The Szent István-székesegyház [Szent István Cathedral] stands on the site of a Byzantine church built by Grand Prince Géza in the 10th century. It is believed that the grand prince was buried in this church and his son Szent István was inaugurated as a ruler here. The Byzantine church was eventually replaced by a Gothic cathedral founded by King Béla IV. In 1235, the king broke with tradition and had his coronation in his own sanctuary rather than the coronation basilica. The building was later renovated in 1771, taking on its current appearance. The facade is decorated with statues of King Szent István, King Szent László and Prince Szent Imre. Inside, frescoes depict scenes from Szent István’s life. The main altarpiece, painted by Vinzenz Fischer in 1775, portrays the king offering the Holy Crown, representing the country, to the Virgin Mary for protection.
The Szent Imre-templom [Church of Szent Imre] was constructed by the Franciscans in the 18th century. The church was dedicated to Szent István’s son, Imre, who is revered as the patron saint of youth. According to the local folklore, the church stands on the site of King Szent István’s former palace, where the prince was born. The holy relic of Szent Imre is believed to be incorporated into the foundation of the building.
The Ciszterci templom [Cistercian church] was built in 1756 by the Jesuits, who arrived in the city after Hungary’s liberation from the Ottoman rule. The church was later passed on to the pálosok [Paulin Order], a monastic order of the Roman Catholic Church founded in Hungary during the 13th century. Finally, it was obtained by the Cistercians in 1813. The furniture in the sacristy is one of the most beautiful in Europe, featuring Rococo-style woodcarvings that were crafted by a Pauline monk John Hyngeller between 1764 and 1767.
The Bory vár [Bory Castle] is a peculiar complex resembling a castle, situated in the suburbs of Székesfehérvár. It was owned by Jenő Bory, a Hungarian sculptor, painter, and architect. He built the castle with his own hands; starting the construction in 1923 and working on it until his death in 1959. Rather than regarding it as a mere building, he considered the castle as his own masterpiece, akin to a statue. Despite his background in architecture, he chose not to follow blueprints and instead relied on his imagination to design the castle.

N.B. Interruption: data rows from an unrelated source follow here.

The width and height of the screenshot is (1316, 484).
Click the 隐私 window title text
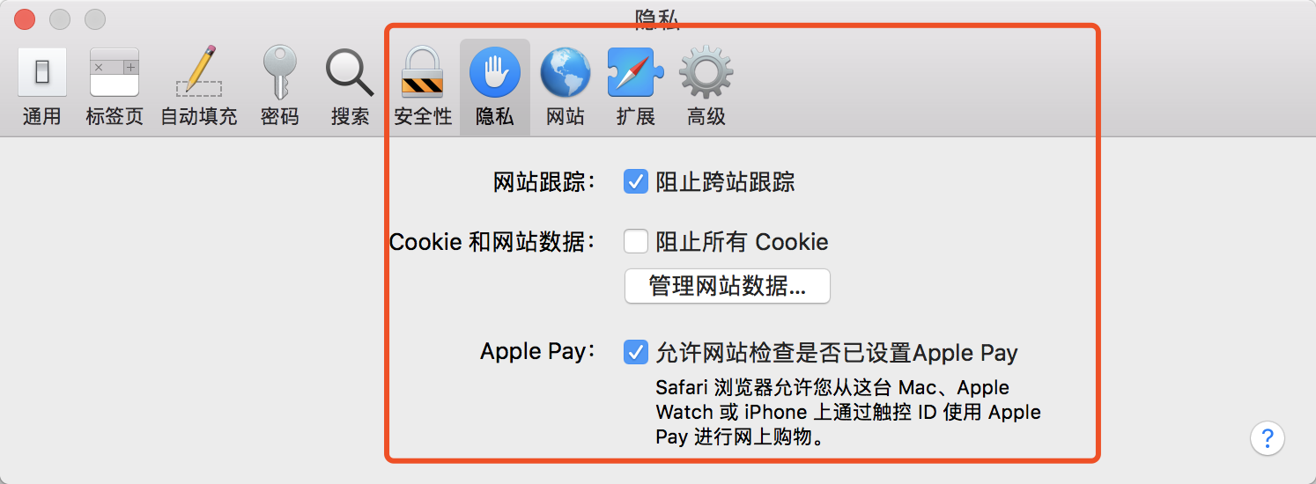point(657,19)
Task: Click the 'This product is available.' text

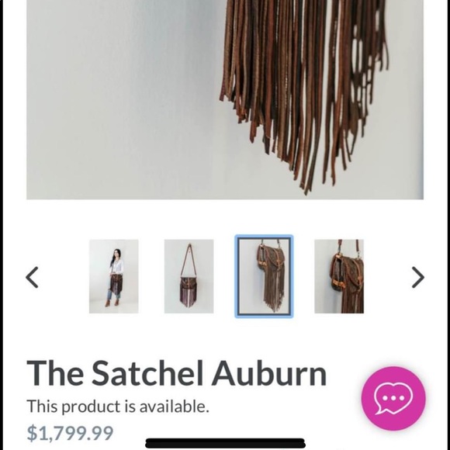Action: (118, 407)
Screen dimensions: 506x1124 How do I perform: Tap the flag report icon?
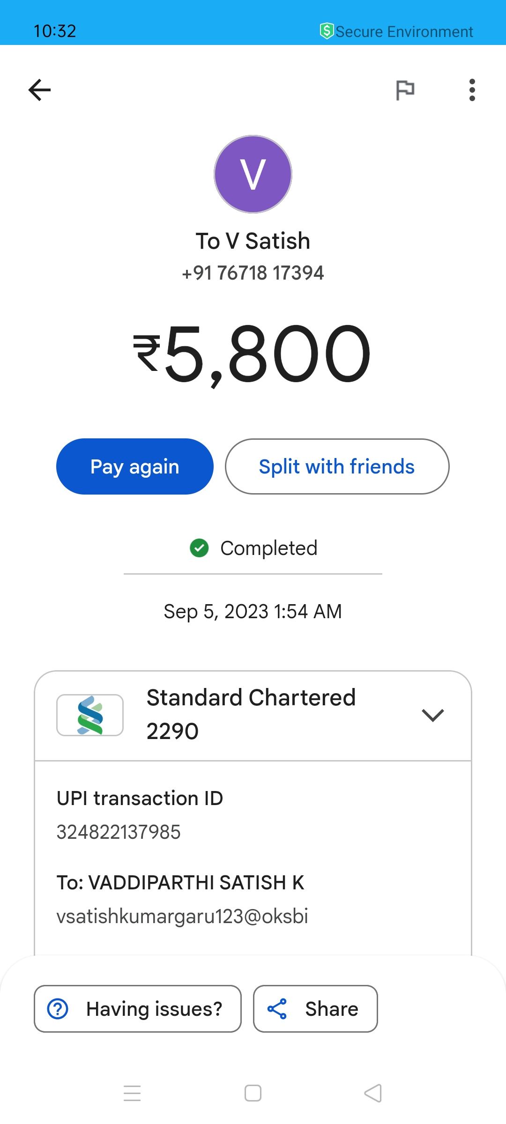tap(405, 90)
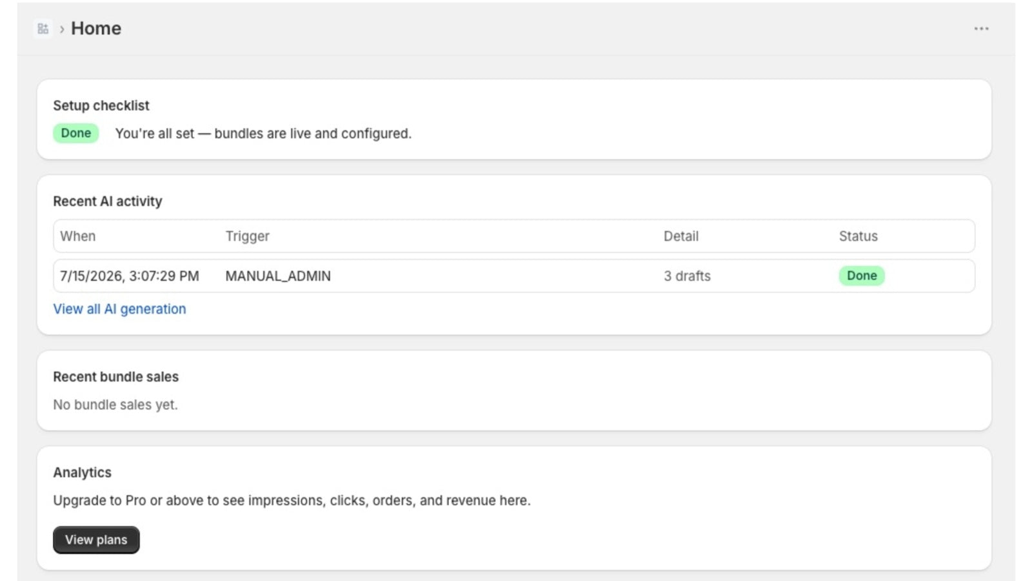This screenshot has width=1032, height=581.
Task: Click the Recent AI activity heading
Action: (108, 201)
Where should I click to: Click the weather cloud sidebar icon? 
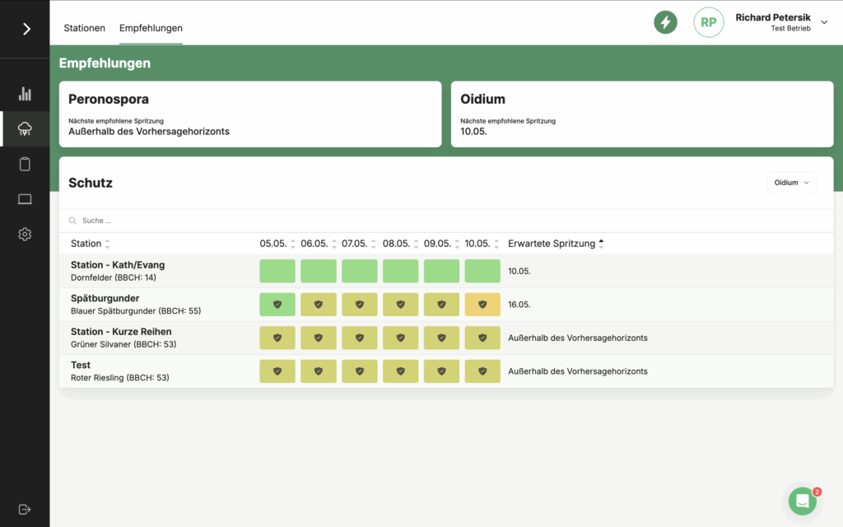point(25,129)
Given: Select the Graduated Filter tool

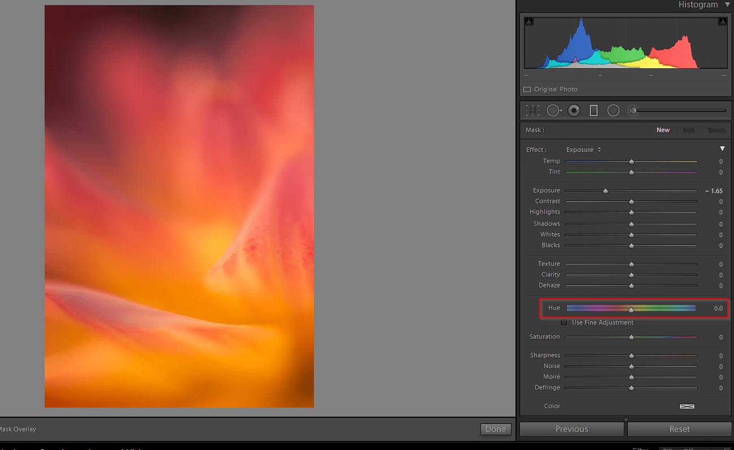Looking at the screenshot, I should pyautogui.click(x=593, y=110).
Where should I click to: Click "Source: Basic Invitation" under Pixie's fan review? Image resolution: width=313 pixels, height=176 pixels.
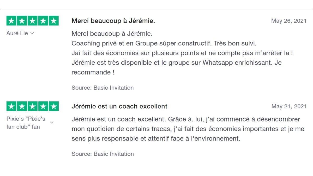pyautogui.click(x=103, y=154)
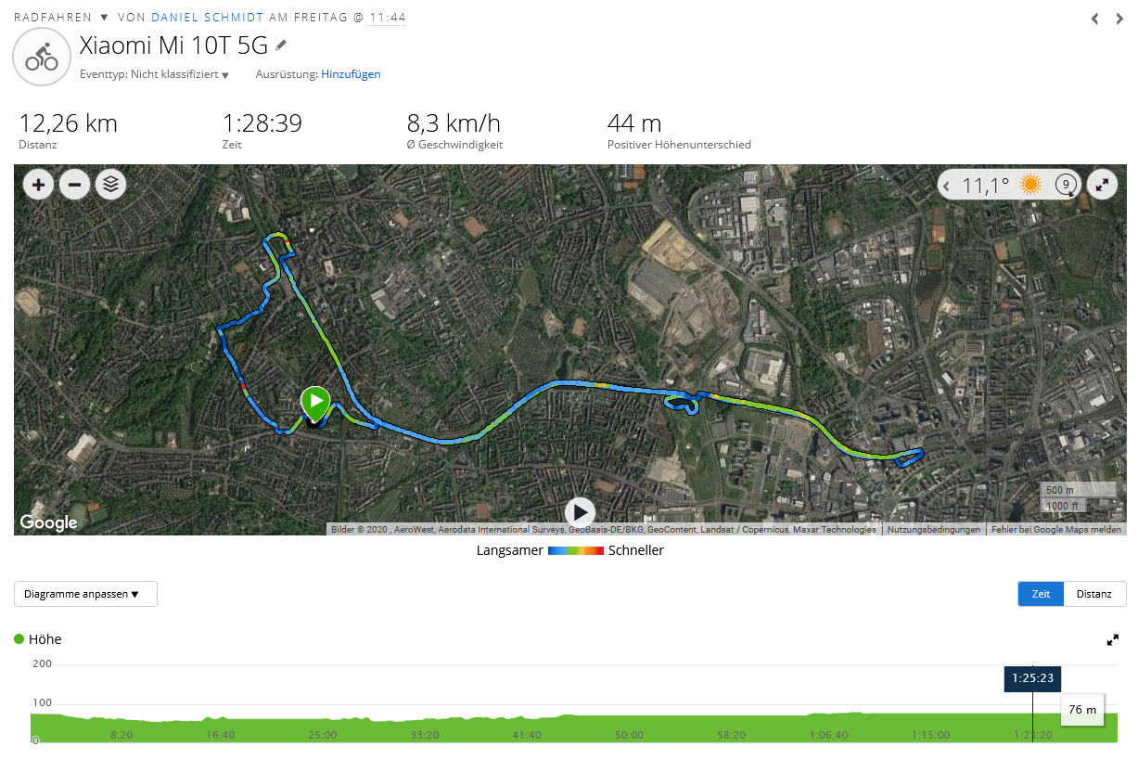The height and width of the screenshot is (760, 1138).
Task: Click the pencil icon to edit title
Action: coord(282,45)
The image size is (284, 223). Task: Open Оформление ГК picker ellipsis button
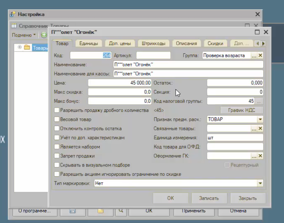click(x=254, y=156)
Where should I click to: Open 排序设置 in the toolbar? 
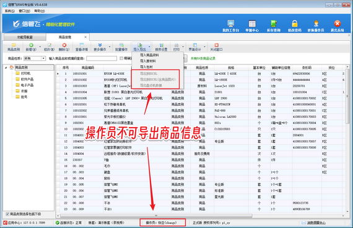click(161, 47)
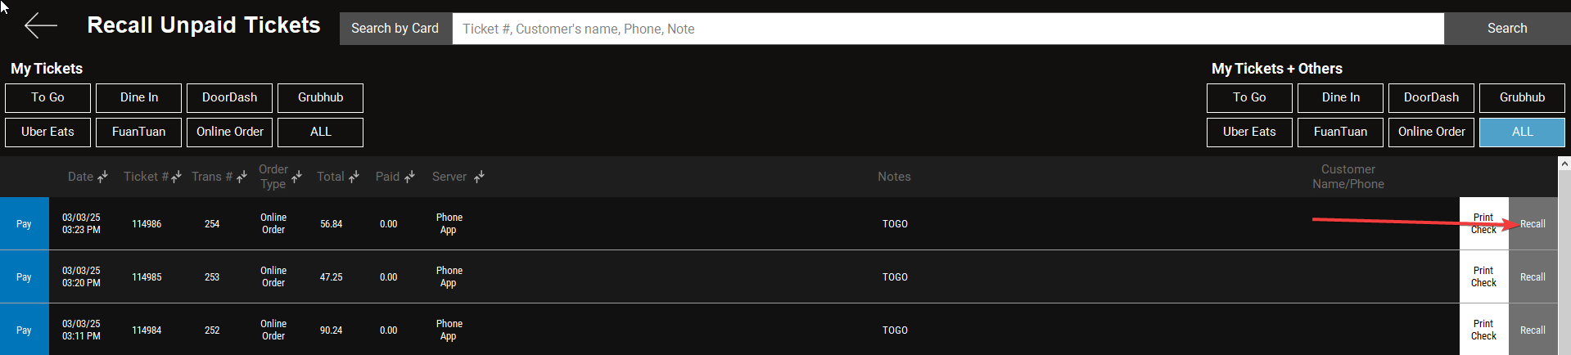This screenshot has height=355, width=1571.
Task: Filter My Tickets by To Go
Action: click(x=47, y=97)
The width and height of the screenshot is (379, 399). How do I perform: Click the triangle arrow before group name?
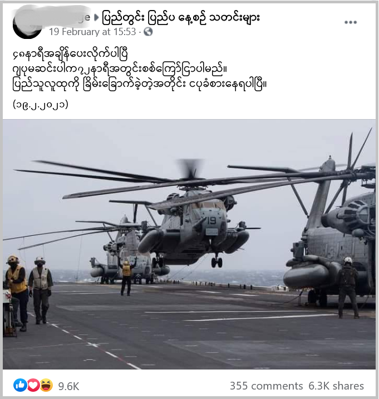[x=96, y=17]
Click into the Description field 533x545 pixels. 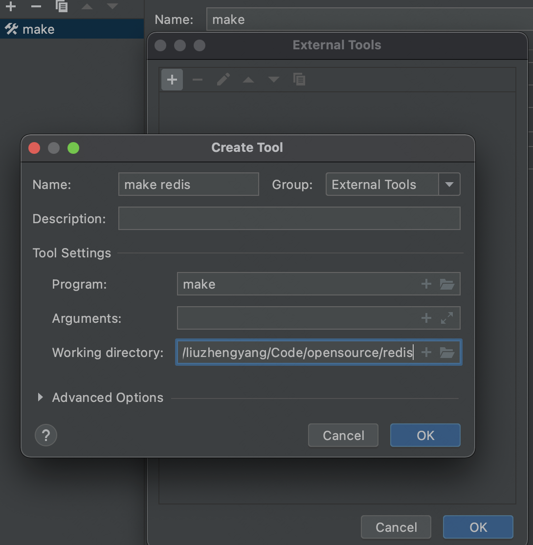click(x=289, y=218)
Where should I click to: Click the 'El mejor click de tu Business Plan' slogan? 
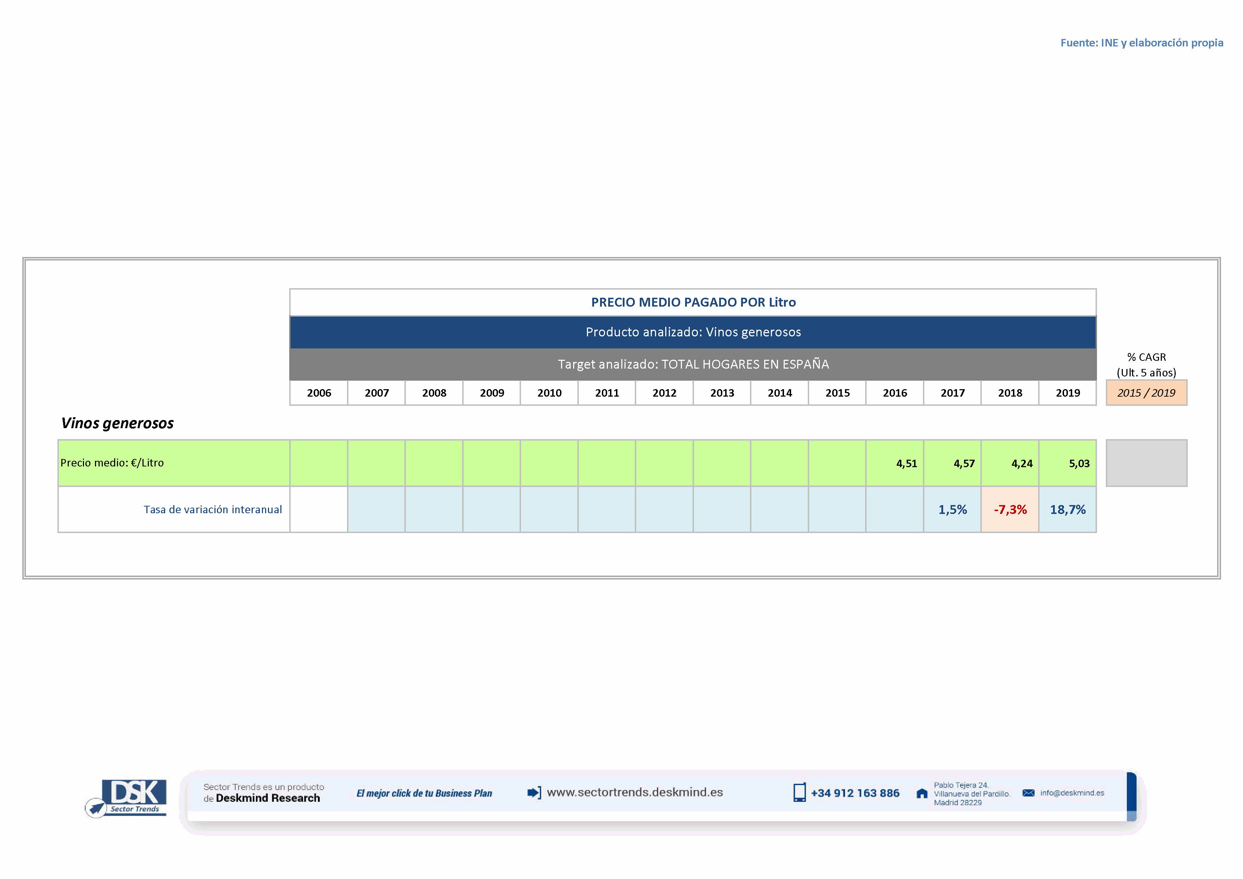(424, 793)
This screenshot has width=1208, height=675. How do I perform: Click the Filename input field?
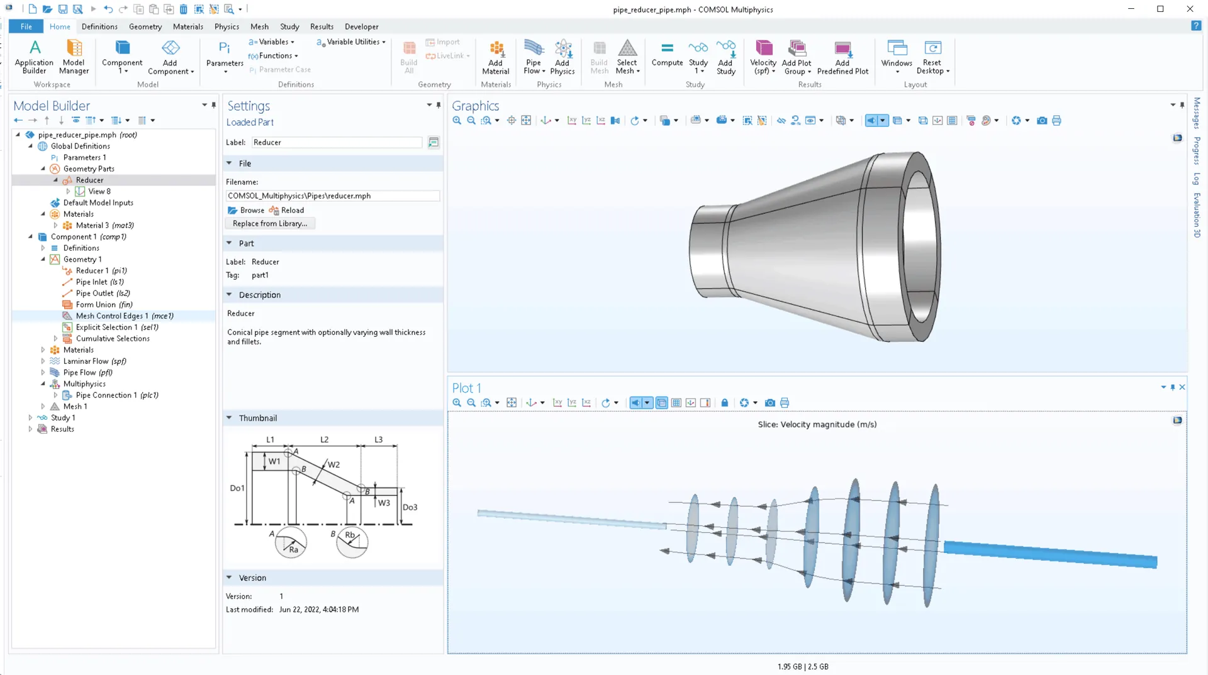332,196
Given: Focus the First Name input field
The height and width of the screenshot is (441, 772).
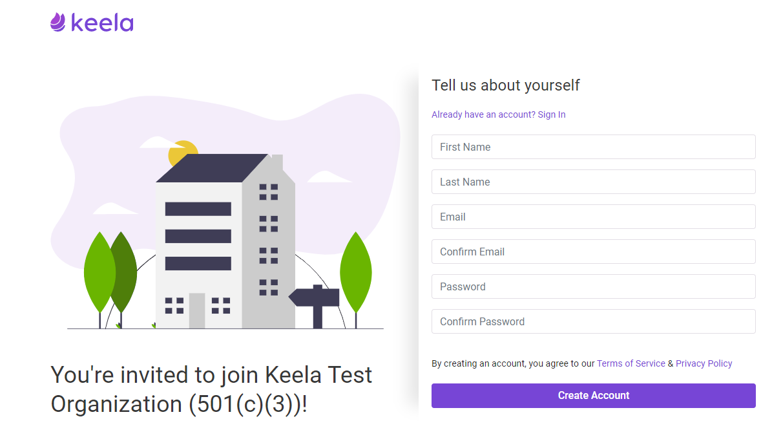Looking at the screenshot, I should pos(593,147).
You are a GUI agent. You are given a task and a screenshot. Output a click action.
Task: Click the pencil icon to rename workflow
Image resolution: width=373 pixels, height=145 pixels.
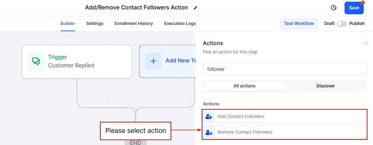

The edifice is adorned with artworks created by Jenő Bory and his wife, an eclectic collection of statues, paintings, and mosaics, some of which are placed in the most unexpected places. The sculptures depicting the legendary figures of Hungarian history, located on the castle walls that enclose the hundred-column courtyard, are particularly striking. The most beloved ornament of the castle is the elephant, which symbolically supports the castle on its back while balancing on a sphere.
Currently, the building functions as a memorial and museum, showcasing the works of art created by Jenő Bory and his wife, as well as those of other contemporary artists. The castle’s unusual atmosphere provides a one-of-a-kind experience for visitors.